*Task details*: Of the lines in the data below, write out exactly those from the one holding "You are a computer-use agent. This" through the one holding "This screenshot has width=1503, height=812.", both included.

(Collected data)
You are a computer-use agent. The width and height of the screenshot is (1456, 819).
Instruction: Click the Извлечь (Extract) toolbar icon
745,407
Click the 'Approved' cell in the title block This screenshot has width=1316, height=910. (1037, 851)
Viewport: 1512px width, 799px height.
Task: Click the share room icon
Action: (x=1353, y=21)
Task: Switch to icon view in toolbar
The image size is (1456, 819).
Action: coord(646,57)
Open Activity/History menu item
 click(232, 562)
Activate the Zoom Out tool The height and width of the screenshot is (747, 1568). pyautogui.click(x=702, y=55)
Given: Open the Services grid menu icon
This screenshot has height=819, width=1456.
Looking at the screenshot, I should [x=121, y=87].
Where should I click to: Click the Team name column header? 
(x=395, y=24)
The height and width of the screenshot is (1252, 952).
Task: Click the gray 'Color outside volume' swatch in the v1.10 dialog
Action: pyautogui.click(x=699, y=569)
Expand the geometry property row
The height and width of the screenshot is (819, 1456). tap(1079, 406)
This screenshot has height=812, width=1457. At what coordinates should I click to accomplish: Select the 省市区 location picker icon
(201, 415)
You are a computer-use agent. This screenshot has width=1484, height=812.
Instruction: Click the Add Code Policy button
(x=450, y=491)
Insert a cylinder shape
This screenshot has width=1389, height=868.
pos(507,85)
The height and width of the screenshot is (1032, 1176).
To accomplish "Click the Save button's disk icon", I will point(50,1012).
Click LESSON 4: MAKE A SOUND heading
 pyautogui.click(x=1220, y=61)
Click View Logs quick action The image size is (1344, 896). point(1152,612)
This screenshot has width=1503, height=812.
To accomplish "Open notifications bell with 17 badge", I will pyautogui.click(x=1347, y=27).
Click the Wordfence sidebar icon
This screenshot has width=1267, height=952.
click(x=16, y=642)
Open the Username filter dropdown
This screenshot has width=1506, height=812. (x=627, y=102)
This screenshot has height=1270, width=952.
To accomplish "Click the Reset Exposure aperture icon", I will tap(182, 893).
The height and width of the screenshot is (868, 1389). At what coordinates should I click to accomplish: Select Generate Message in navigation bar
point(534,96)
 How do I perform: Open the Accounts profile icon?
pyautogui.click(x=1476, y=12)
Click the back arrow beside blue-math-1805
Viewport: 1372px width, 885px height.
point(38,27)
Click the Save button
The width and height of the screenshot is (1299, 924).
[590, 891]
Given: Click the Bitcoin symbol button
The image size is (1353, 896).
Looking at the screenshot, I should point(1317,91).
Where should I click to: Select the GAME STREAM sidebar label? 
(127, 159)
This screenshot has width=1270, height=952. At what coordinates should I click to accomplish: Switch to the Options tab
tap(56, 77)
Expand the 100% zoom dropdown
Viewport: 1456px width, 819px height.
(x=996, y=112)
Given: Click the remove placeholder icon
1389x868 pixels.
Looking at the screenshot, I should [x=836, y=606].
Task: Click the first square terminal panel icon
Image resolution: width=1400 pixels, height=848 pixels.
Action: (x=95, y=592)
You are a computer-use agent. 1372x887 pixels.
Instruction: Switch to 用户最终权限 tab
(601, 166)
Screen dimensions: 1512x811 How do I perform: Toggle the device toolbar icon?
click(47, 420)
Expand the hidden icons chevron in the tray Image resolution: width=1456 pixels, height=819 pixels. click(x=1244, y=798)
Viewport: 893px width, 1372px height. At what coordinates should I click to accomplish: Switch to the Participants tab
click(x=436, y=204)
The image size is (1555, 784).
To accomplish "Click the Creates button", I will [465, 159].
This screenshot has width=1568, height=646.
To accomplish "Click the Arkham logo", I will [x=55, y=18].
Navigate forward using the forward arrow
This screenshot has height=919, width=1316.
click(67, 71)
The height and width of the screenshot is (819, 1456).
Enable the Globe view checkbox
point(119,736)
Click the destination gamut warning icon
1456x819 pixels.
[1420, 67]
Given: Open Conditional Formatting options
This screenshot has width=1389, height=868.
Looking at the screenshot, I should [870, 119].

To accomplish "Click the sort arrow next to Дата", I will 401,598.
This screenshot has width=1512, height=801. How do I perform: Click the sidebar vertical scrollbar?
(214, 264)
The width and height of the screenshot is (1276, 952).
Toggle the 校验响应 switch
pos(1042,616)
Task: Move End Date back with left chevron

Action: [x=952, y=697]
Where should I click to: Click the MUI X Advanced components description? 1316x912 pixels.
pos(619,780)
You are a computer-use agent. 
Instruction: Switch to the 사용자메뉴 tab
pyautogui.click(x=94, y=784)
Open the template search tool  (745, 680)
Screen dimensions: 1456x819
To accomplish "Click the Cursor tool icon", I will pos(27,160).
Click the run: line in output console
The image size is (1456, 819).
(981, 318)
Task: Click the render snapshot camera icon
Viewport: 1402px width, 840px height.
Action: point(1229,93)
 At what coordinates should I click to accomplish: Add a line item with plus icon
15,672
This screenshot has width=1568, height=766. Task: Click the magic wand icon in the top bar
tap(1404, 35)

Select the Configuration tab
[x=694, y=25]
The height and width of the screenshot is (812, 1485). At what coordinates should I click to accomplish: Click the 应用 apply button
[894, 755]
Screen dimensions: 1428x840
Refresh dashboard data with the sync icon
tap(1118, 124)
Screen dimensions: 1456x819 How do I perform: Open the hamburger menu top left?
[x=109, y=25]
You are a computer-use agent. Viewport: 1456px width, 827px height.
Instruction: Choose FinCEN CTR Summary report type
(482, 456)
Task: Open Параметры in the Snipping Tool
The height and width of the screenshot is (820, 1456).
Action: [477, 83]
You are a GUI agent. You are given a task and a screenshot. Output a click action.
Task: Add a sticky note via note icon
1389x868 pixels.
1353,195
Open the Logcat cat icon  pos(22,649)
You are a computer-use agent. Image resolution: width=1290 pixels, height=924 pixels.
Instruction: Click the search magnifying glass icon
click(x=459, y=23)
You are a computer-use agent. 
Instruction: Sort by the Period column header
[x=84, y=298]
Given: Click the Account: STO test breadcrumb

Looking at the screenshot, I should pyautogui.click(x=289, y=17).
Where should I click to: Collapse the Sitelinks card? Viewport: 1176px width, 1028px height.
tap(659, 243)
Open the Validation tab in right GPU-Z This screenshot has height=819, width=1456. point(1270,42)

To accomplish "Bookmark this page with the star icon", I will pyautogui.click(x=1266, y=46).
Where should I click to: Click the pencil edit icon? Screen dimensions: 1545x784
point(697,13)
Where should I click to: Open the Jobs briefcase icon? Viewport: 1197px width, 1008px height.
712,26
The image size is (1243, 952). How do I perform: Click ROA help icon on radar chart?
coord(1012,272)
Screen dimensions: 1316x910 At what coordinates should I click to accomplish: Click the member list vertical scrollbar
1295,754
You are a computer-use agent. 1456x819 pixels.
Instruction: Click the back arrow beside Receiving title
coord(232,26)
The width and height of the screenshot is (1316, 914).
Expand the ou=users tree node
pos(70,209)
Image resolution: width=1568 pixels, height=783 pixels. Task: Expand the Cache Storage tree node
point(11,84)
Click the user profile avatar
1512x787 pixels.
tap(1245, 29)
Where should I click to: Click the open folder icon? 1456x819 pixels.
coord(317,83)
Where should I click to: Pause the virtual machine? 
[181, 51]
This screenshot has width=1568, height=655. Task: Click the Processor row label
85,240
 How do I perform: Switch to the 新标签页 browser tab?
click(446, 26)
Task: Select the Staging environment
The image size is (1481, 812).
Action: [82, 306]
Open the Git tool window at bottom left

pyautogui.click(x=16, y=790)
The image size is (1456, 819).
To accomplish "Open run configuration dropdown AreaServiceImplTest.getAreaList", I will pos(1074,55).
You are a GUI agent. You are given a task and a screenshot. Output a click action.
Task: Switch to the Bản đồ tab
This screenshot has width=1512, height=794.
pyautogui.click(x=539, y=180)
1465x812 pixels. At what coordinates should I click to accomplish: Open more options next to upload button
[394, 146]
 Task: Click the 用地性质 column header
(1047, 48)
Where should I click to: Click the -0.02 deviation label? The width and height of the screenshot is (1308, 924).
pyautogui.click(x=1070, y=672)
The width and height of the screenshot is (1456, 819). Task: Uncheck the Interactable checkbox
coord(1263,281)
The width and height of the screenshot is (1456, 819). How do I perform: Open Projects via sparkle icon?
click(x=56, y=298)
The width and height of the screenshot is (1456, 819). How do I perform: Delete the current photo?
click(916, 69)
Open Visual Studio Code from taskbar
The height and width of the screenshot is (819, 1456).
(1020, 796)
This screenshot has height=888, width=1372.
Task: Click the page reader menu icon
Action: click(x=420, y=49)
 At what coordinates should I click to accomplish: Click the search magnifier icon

*Result for this task*:
You are a computer-use agent. This screenshot has width=1484, height=812.
Instruction: Click the Add Code Policy button
(x=450, y=491)
Insert a cylinder shape
This screenshot has width=1389, height=868.
pos(507,85)
The height and width of the screenshot is (1032, 1176).
To accomplish "Click the Save button's disk icon", I will point(50,1012).
Click LESSON 4: MAKE A SOUND heading
 pyautogui.click(x=1220, y=61)
Click View Logs quick action The image size is (1344, 896). point(1152,612)
This screenshot has width=1503, height=812.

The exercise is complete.